As the previous answer indicates, the wind PTC was passed by Congress to give wind a "level playing field" compared with other subsidized energy sources. More information on energy subsidies is available from the Renewable Energy Policy Project,
More generally, coal receives a huge hidden subsidy resulting from the fact that its full environmental and health costs are not accounted for. The hidden environmental and health costs of coal and other fossil fuels are also confirmed by a major 10-year study by the European Union.
Nuclear power and oil also benefit from hidden subsidies. The potential cost of damages that might result from an accident at a nuclear power plant are too large for the insurance industry to cover, so the federal government has pledged to act as "insurer of last resort" above a certain level of cost. The cost of oil does not reflect government military expenditures that are required to make sure that the shipping lanes to the Persian Gulf remain open.
If wind energy is competitive, why do "green power" or "green pricing" programs charge extra for it?
There are several reasons for the cost premium (typically 2 to 3 cents per kilowatt-hour) that most green marketers charge for wind-generated electricity.
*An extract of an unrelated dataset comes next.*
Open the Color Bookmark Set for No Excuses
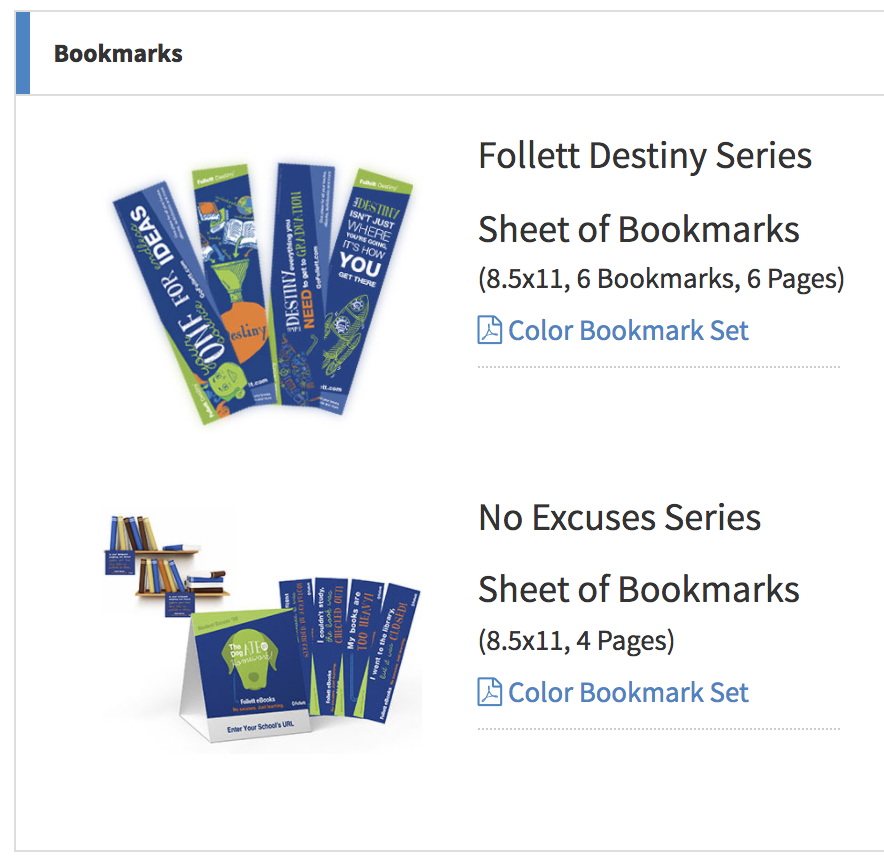The width and height of the screenshot is (884, 864). tap(626, 692)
Among them:
1. If the power is being sold by a marketing company, it has to recover the cost of its marketing campaigns;
2. Whether the power is being sold by a marketing company or a utility, the sale is being done on a piecemeal basis. Often one turbine’s output is sold, then another’s, and another’s. Also, the term of the sales to retail customers is short, typically a year or two. This is more expensive, and risky, than buying all of the power from a 50-megawatt or 100-megawatt wind farm for 10 years.
If my utility uses more wind energy, will that make my electric rates go up?
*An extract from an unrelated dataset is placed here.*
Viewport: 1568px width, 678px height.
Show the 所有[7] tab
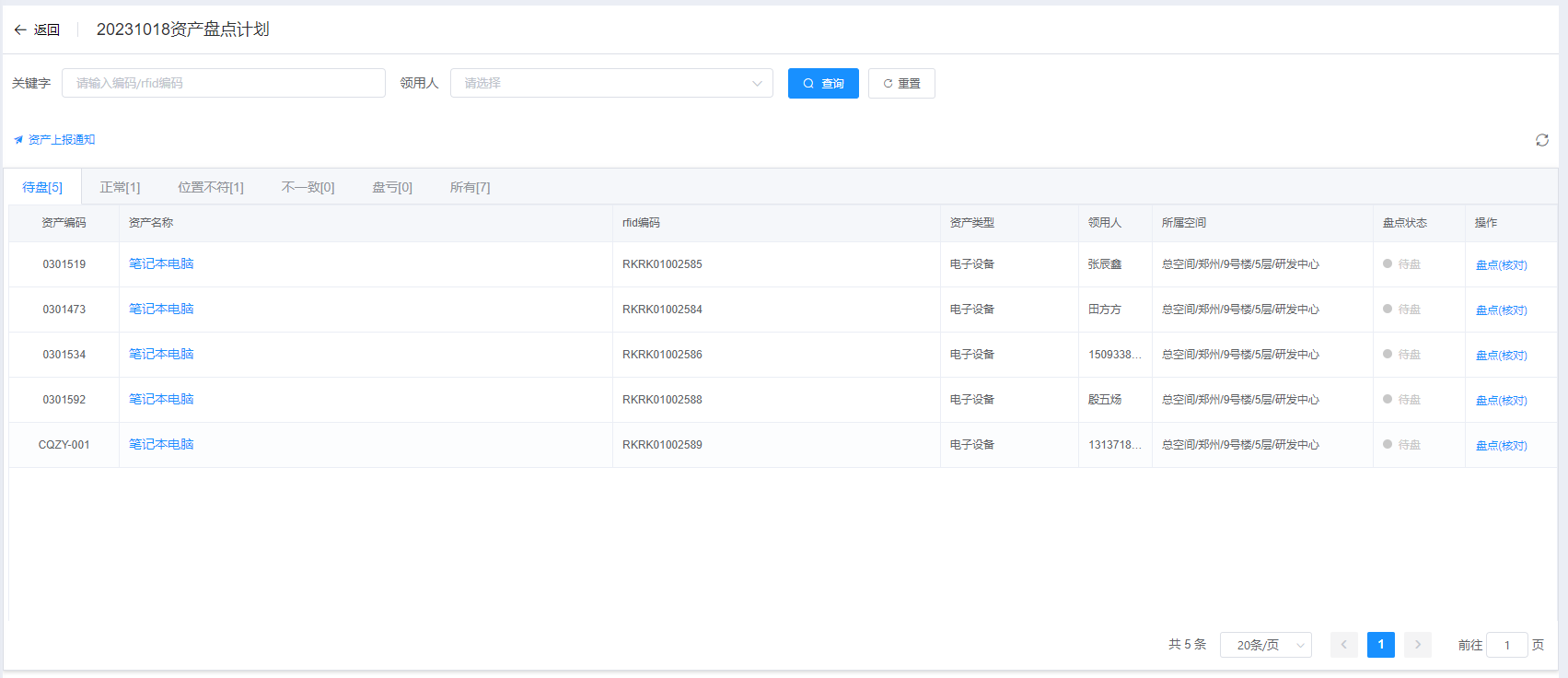[x=470, y=187]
Yes, probably, but not much. Let’s say that wind energy costs 2 cents more per kilowatt-hour (2 cents/kWh) than the rest of the electricity your utility is generating or buying—a conservative estimate. If your utility were to decide to use wind energy to generate 10% of its electricity (more than nearly all utilities in the U.S.), then the added cost to you would be 0.2 cents/kWh. An average U.S. home uses about 800 kWh per month, so you would pay an extra $1.60 per month, or about a nickel a day.
With the price of natural gas, oil, and other fuels soaring today (August 2005), wind energy is becoming more of a bargain than ever. A recent landmark study of wind integration into the New York State electric power system, looking at a 10% addition of wind generation (3,300 MW of wind in a 34,000-MW system), projected a reduction in payments by electricity customers of $305 million in one year.